Kennedy wiped at her sweat-slick hands. One more out and it would be time to execute her plan. Several small beacons of doubt surfaced in her mind as she wondered if she had covered every possible scenario that could go wrong. She nibbled at her bottom lip as she realized everything that could go wrong would. What if Reverend Warner wasn't here? Maybe he'd been called away on business and couldn't make the game. It was possible. After all, he was a busy man.

The batter swung and connected as the pitch crossed the plate. It was a base hit up the middle.

Tommy jumped up and down and waved wildly, joining in with the crowd's cheering.

She smiled as she watched him point excitedly to a giant foam hand with the raised index finger that proclaimed number one. She wished that she had thought to bring him to a ball game before now.

The crowd went wild when the next batter made a base hit on the first pitch.

Kennedy glanced at her watch and took another look around. Her anxiety grew.

The next batter hacked at his first pitch. Then, on the second one, the fans jumped to their feet as what had looked to be a potential home run drifted foul. The crowd moaned in disappointment.

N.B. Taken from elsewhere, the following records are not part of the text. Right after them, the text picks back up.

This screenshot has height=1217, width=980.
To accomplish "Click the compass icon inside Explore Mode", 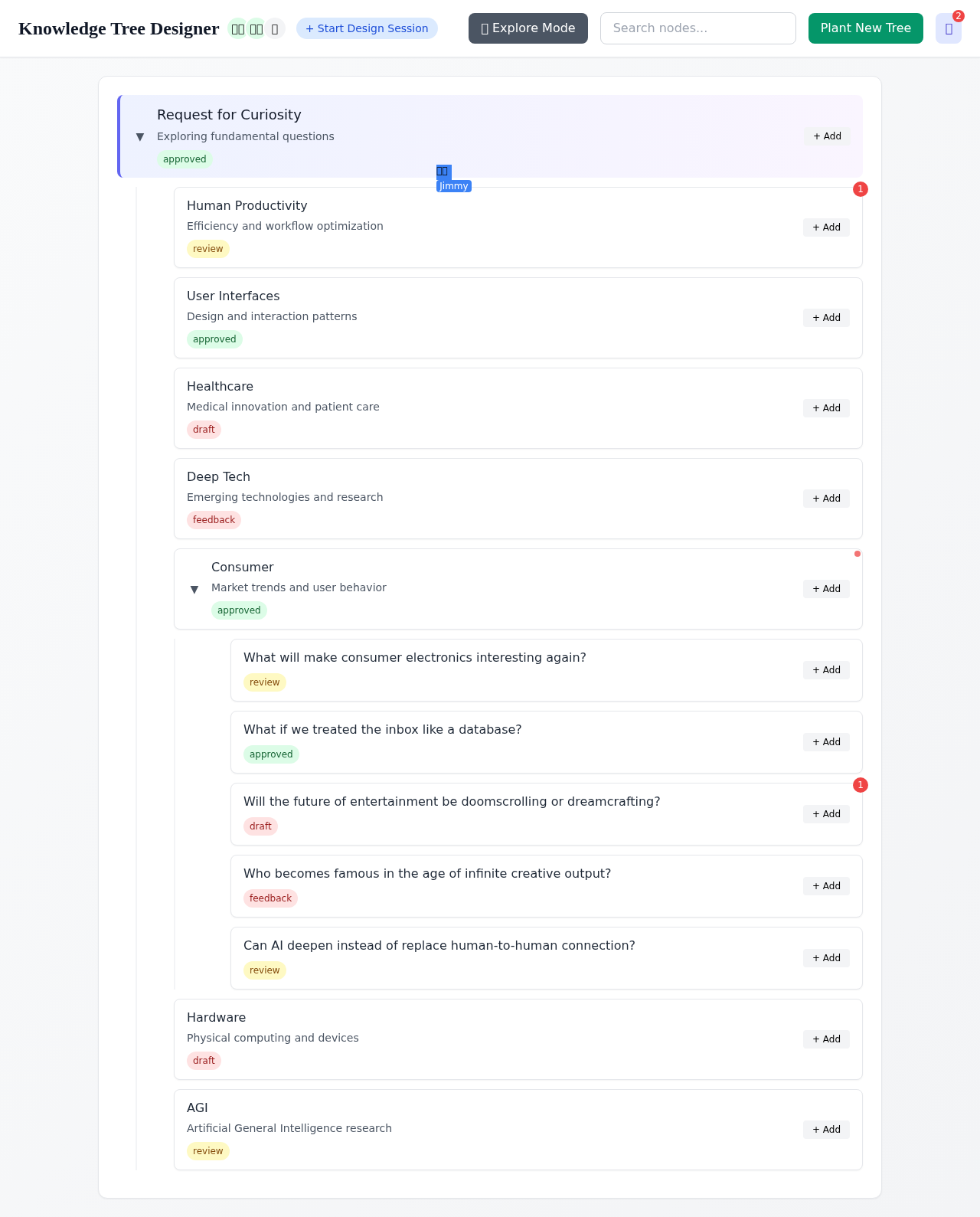I will (x=484, y=28).
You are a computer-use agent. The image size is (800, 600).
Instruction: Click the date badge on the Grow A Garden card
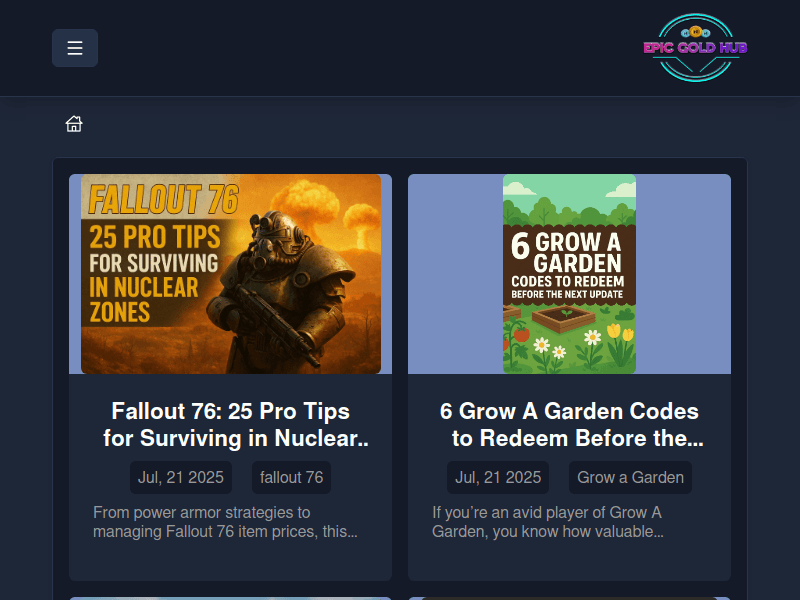click(x=498, y=477)
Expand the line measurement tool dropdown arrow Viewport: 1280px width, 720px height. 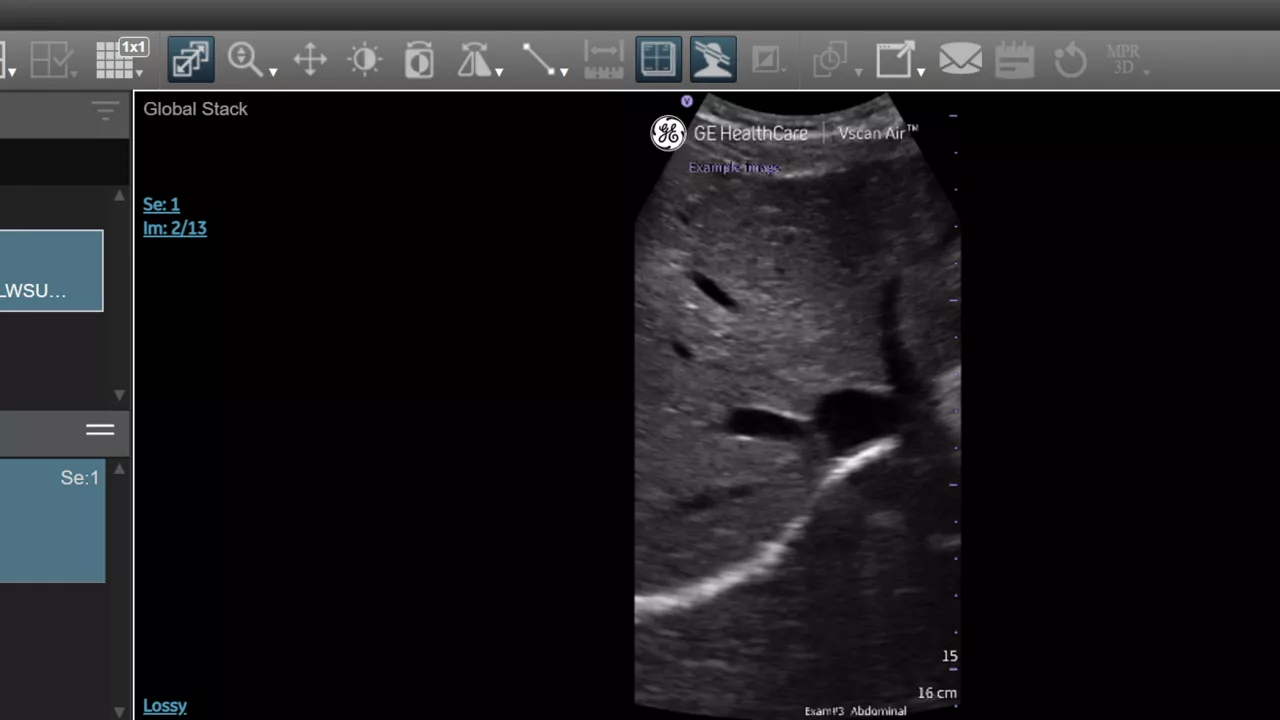coord(564,72)
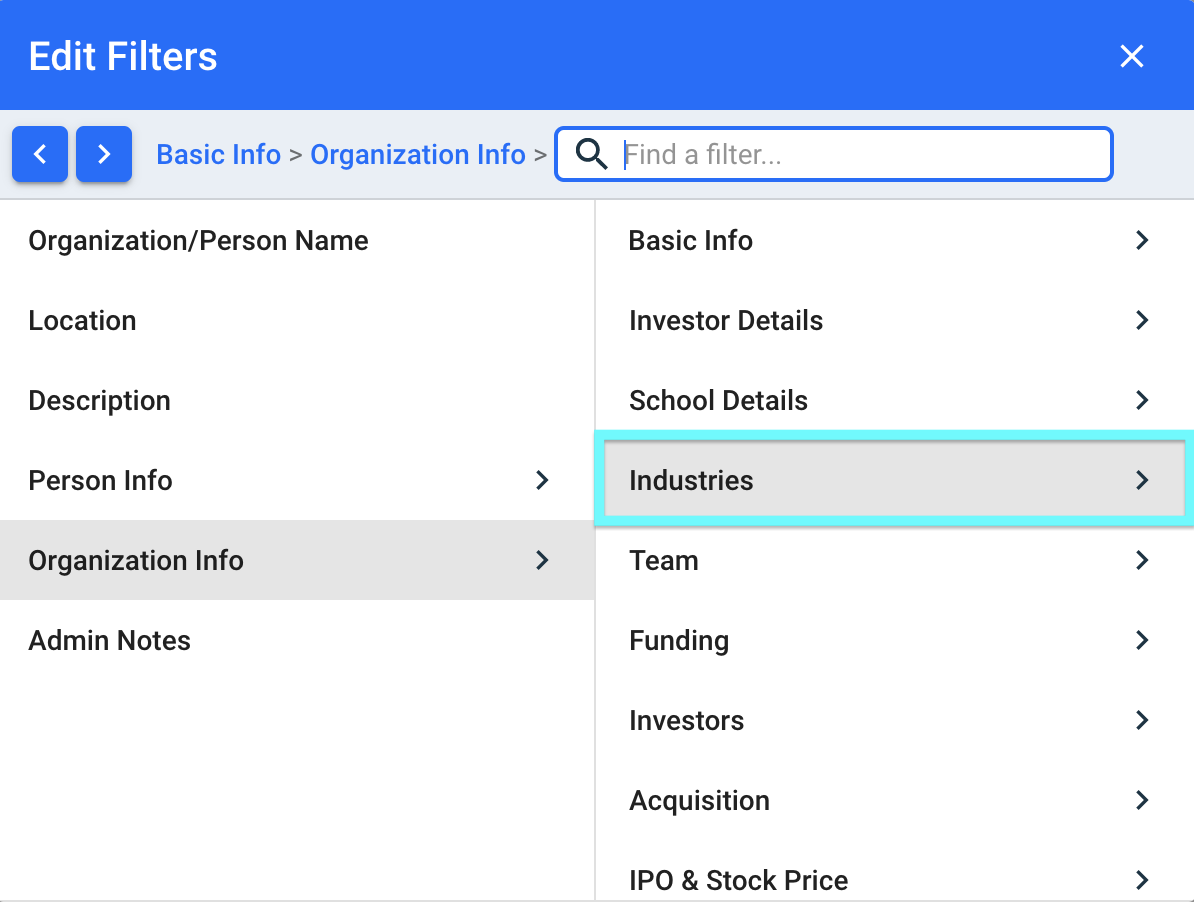
Task: Click the chevron next to Person Info
Action: click(542, 480)
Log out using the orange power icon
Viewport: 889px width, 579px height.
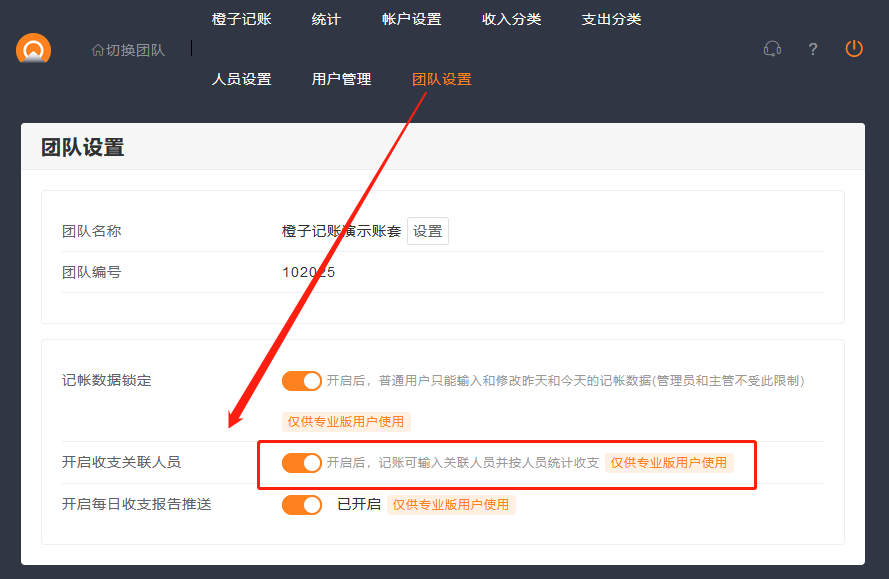(853, 48)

Tommy slurped his drink, but never took his eyes off the game. When this was all over, Kennedy vowed she'd sign him up for T-ball for next spring. Who knew, she just might have a little athlete on her hands.

She smiled at the thought, and was surprised that she could manage it under the circumstances.

On the next pitch the suspense ended. The batter struck out, leaving two men stranded. The inning was over.

“Are you ready?” she asked Tommy with a nervous smile.

High in the stands, an organ played the introduction to “Take Me Out to the Ball Game.”

Tommy nodded and rose to his feet. “Will I still get to see the end of the game with Reverend Warner?”

Kennedy placed a silencing finger against her lips, but nodded.

He smiled, but she read his sadness at leaving her clearly in his eyes. She wanted to pull him into her arms and assure him again that their separation
would only be temporary. Instead, struggling to keep everything looking normal, she took him by the hand, stepped out into the aisle, and led her young son toward the bathrooms.

 

Keenan bridged his hands beneath his chin as he watched the mother and son move through the crowd. Gone were his earlier apprehensions that his quarry was up to something. She was more likely just nervous about being out in the open.

C-note, one of Keenan's most trusted gang members, leaned over in his chair and asked, “What do you want us to do, boss?”

Weighing his options, Keenan knew that, in a case like this, being surrounded by a crowd was more of a blessing than a curse for a gunman. People tend not to take much notice of their surroundings and the shooter had the luxury of blending in with the crowd. If he was going to make a move, now was the time.

Keenan nodded as he made his decision. “Kill them both.”